Mr. David Trimble (Upper Bann)

Will the hon. Gentleman give way?

Mr. McNamara

This will be for the last time. I thought that this would be a short debate.

Mr. Trimble

I am a little curious about the hon. Gentleman's description of the SDLP as his "sister party". Did any Labour party candidates standing in the recent election receive a personal endorsement from any member of the SDLP? Did any other persons receive such an endorsement?

Mr. McNamara


Madam Deputy Speaker

Before the hon. Gentleman continues with his speech, I must inquire how this matter relates to the motion.

Mr. McNamara

The matter relates to direct rule, Madam Deputy Speaker.

Mr. Hume

As leader of my party, I make it clear that I was proud to canvass for Labour candidates in the election.

Mr. McNamara

So too was the leader of the Irish Labour party. We are indeed an international party.

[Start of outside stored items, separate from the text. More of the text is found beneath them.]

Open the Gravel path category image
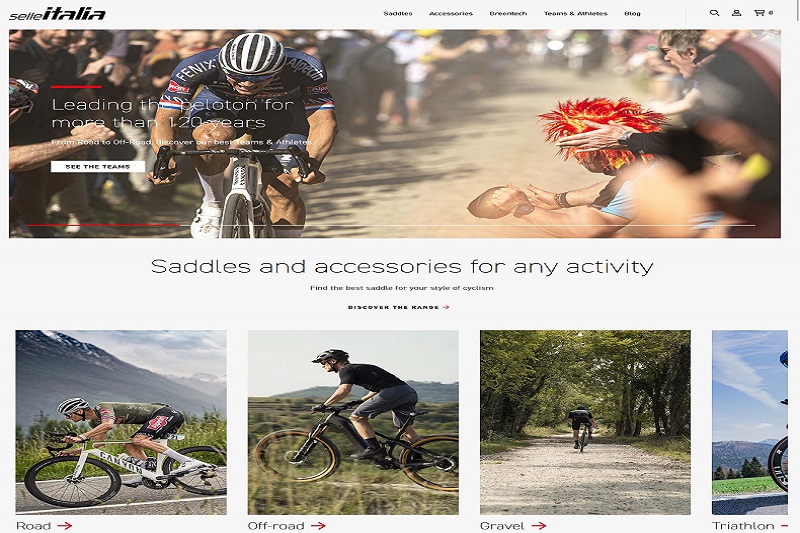The height and width of the screenshot is (533, 800). (x=585, y=422)
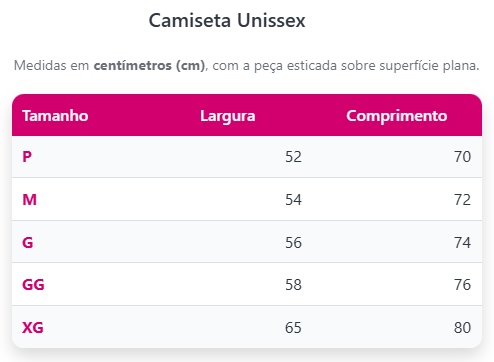Click the P size label
The image size is (494, 362).
[27, 157]
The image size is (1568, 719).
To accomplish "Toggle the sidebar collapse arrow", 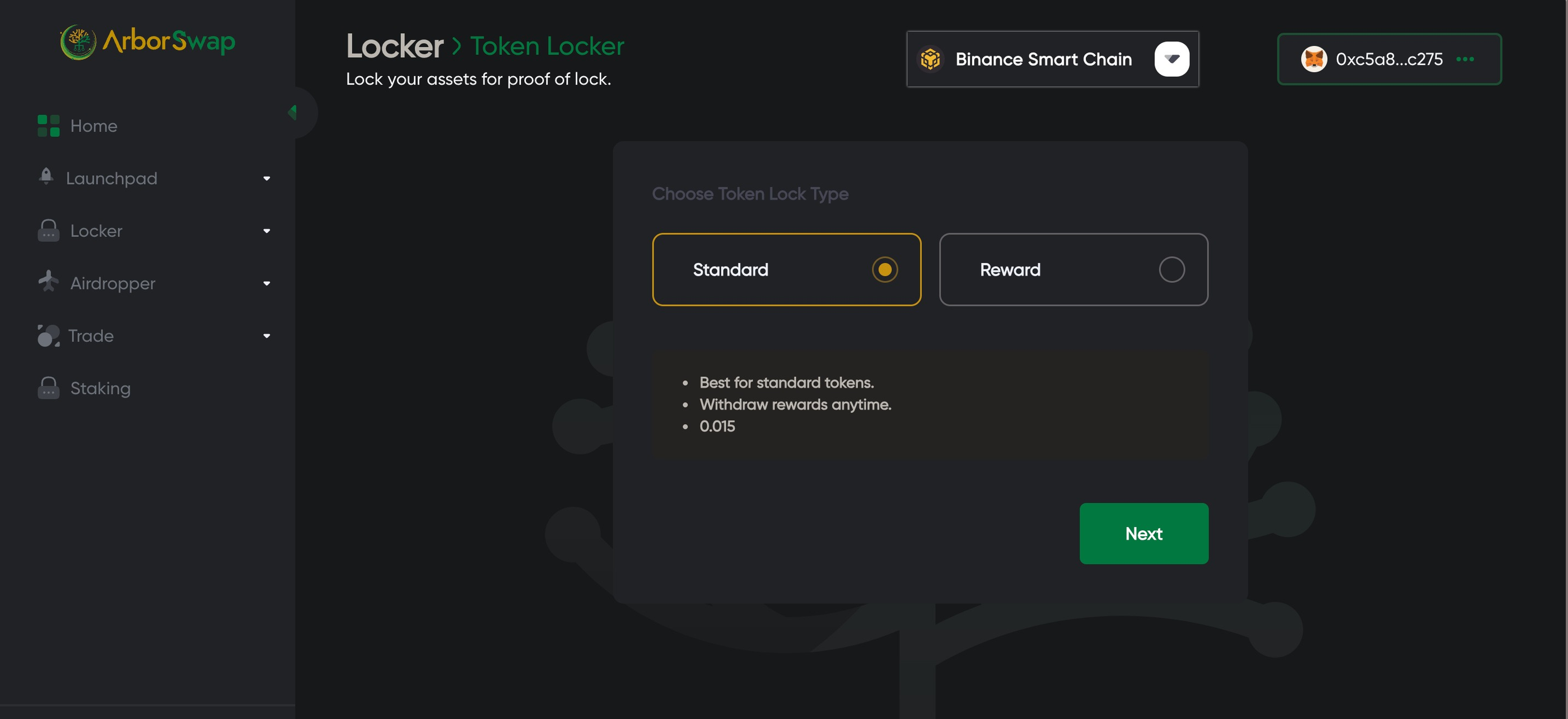I will pos(292,111).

The Government have not treated the second SACHR report with the importance that the issues deserve. The response contrasts unfavourably with the attitudes of previous Secretaries of State when facing an earlier SACHR report on inequality in employment. We appreciate that there are many demands on the time of the Secretary of State and of his Ministers, not least at the present time, but we regard the equality issue as so fundamental that we urge the Government to take action. No one should have an excuse to claim that the British Government act only when forced to do so by international pressure.

This debate comes at a moment when the future of Northern Ireland is in the balance. We hope that a new system of government for Northern Ireland will emerge —a system that will command the consent and loyalty of the majority of its citizens, a system that will be capable of putting an early end to violence and a system that will bring about the peace, justice and prosperity for which the people of Northern Ireland long and for which so many of them have worked so hard for so long. If they achieved that, it would be a boon to not only Northern Ireland but to the whole of the island of Ireland and to the whole of the British Isles. Regretfully, we support the continuation of the legislation.